There's stuff today such as David Lynch films, things like "The Truman
Show", things like that, but - apart from "2001" which came out a year
later after the Prisoner - there was really nothing like this on TV,
and to do it in an action show which at the time was the staple thing
Incredible. Hopefully this will give people more of an incentive to go
back and have a look at it again because it certainly is
extraordinary, isn't it?
It is. It's marvellous.
Brilliant. Thank you very much indeed for joining us, it's back to you
in the studio and we'll see you later on.
INT. STUDIO. DAY.
Thank you very much indeed, Becky. "The Prisoner" really is one of the
all time TV greats isn't it? A bit like "This Morning". Sort of.
INTERVIEW WITH FENELLA FIELDING. Unedited, provided by Alan Jones.
Becky: "Well, welcome back to Portmirrian (sic) here in North Wales. As
we've already said it was the setting for the 19 (did she mean 1960s?) series
cult classic, The Prisoner" and with me now, I'm delighted to say, from
the stars of the show, Fenella Fielding. Lovely to see you, Fenella. Now you
had a very central role in the show, didn't you?"
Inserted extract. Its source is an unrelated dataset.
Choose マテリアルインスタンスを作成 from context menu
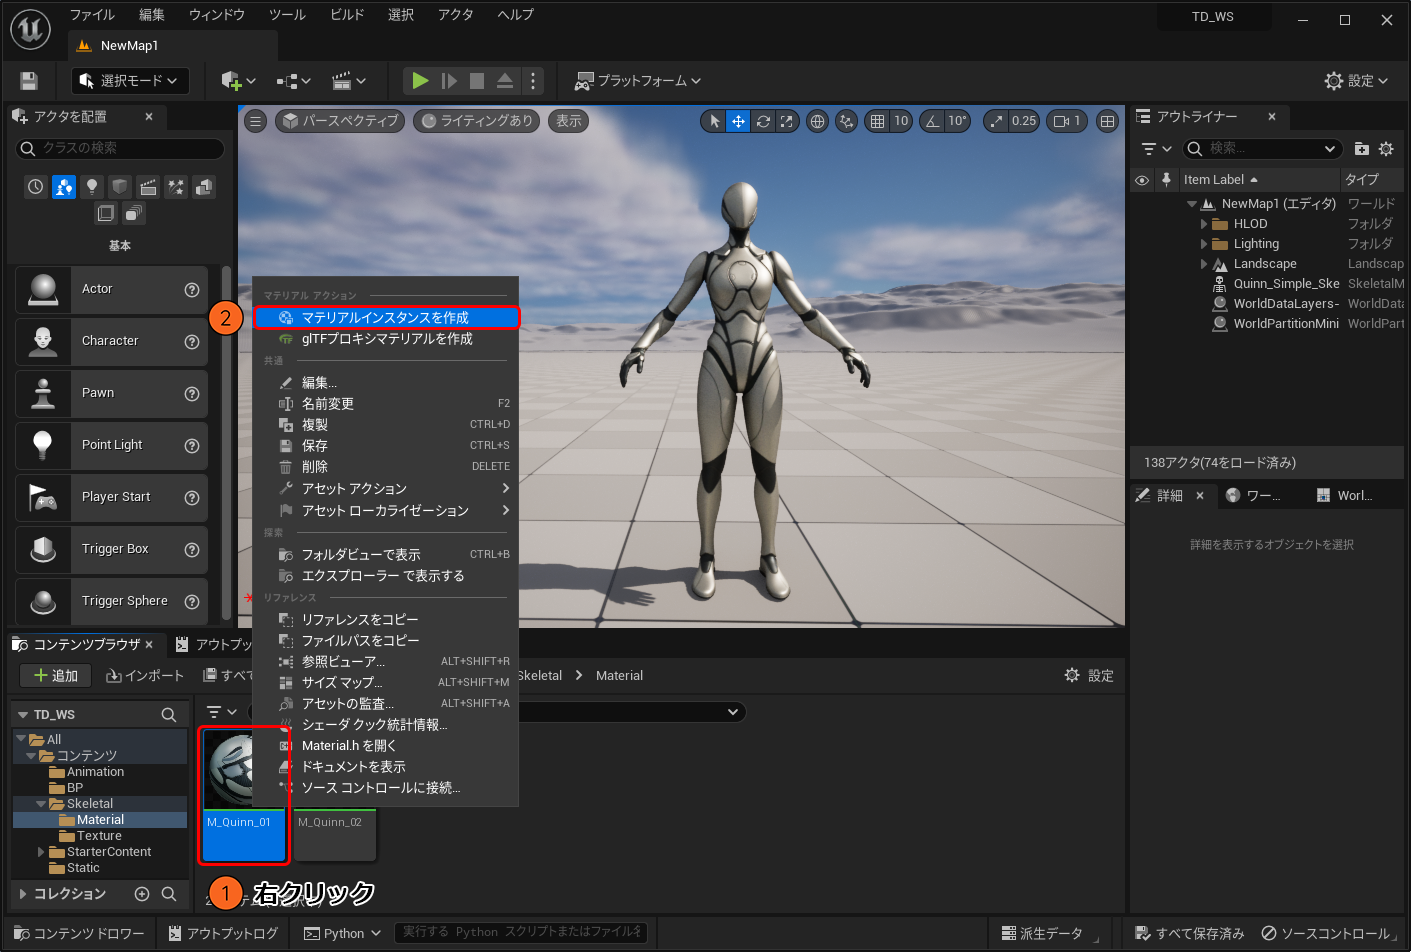 pyautogui.click(x=385, y=318)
Fenella: "Well, I don't know about central. I was only a voice."
Becky: But you were the unseen, village voice." (mysteriously accenting "voice")
Fenella: "I was the voice..." (giggles... presumably as she realises that voices are always unseen)
(interrupted by Becky)
Becky: "Have you got any lines?...."
Fenella (continuing): ".... of the prison camp."
Becky: "Have you got any lines you remember from it?"
Fenella: "Well, let's see. I would say...'Good evening, good evening, good evening. Just remember that the flavour of the day is strawberry'."
Becky (gushing gasp): "Aaaaah, That's brilliant! That's not bad at all, is it? Very exciting for our, er, Prisoner, er, supporters behind us to have you here but this is, er the second time back because, you weren't here during the filming, were you?"
Fenella: "No No. It was in London."
Becky: "It was all in London and filmed... how long did it take you to actually do your bit?:
Fenella (laughs): "I think about twenty minutes!"
Becky: "No, really? And yet it run for seventeen series."
Fenella: "I know."
Becky: "What does it feel like, to have been part of such a massive... film, a massive series?"
Fenella: "Well, I don't think anybody realised that it was going to be the massive success that it was but.... you know, people just sort of did it. It was a job and they knew it was a nice job and all that but it was such a talking point. You know if you went to supper, writers would be there and they'd say 'so fascinating this series, The Prisoner' because nobody could work out how it was going to end and of course, in the end, it didn't end. It just stopped."
Becky: "Do you reckon there's going to be another, another series at the end of it, a sort of way, you know, of picking up and carrying on?"
Fenella: "I think you ought to ask Pat McGoohan that."
Becky: "Would you do any more? If they asked you?"
Fenella (laughs): "Of course I would. If it was as easy as that."